Your task:
From the data below, set down exactly the lines between the one holding "Click the Sign In user avatar icon" and the one holding "Tap the rounded", inclusive, and no others.
★ ★ ★ ★
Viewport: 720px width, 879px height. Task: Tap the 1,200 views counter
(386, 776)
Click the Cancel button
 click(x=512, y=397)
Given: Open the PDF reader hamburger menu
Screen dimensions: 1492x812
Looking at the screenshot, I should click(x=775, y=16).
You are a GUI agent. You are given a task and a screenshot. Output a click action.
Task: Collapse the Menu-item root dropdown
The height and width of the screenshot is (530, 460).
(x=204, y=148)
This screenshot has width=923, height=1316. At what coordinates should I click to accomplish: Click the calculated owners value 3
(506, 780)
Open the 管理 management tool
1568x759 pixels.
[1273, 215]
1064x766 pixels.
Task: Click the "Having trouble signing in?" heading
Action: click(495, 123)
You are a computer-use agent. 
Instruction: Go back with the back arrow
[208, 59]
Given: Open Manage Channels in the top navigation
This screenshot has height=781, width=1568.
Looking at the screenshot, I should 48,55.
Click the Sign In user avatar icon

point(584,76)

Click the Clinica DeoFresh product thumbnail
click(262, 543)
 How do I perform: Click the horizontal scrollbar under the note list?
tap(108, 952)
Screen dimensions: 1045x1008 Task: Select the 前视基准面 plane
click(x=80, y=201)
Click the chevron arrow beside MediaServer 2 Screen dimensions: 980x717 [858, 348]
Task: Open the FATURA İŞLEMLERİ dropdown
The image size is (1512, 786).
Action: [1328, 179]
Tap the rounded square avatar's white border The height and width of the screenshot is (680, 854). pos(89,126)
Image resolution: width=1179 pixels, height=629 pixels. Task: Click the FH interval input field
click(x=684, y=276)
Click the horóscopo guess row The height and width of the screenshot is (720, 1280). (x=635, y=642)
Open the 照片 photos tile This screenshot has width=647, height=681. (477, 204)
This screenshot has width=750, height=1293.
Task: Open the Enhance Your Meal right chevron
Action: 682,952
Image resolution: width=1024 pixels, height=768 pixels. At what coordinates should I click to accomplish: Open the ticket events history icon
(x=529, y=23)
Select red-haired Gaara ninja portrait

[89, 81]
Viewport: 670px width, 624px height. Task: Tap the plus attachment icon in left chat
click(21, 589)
★ ★ ★ ★
Answer to this task:
Click the Sign In user avatar icon

point(584,76)

Click the Clinica DeoFresh product thumbnail
click(262, 543)
 How do I perform: Click the horizontal scrollbar under the note list?
tap(108, 952)
Screen dimensions: 1045x1008 Task: Select the 前视基准面 plane
click(x=80, y=201)
Click the chevron arrow beside MediaServer 2 Screen dimensions: 980x717 [858, 348]
Task: Open the FATURA İŞLEMLERİ dropdown
The image size is (1512, 786).
Action: [1328, 179]
Tap the rounded square avatar's white border The height and width of the screenshot is (680, 854). pos(89,126)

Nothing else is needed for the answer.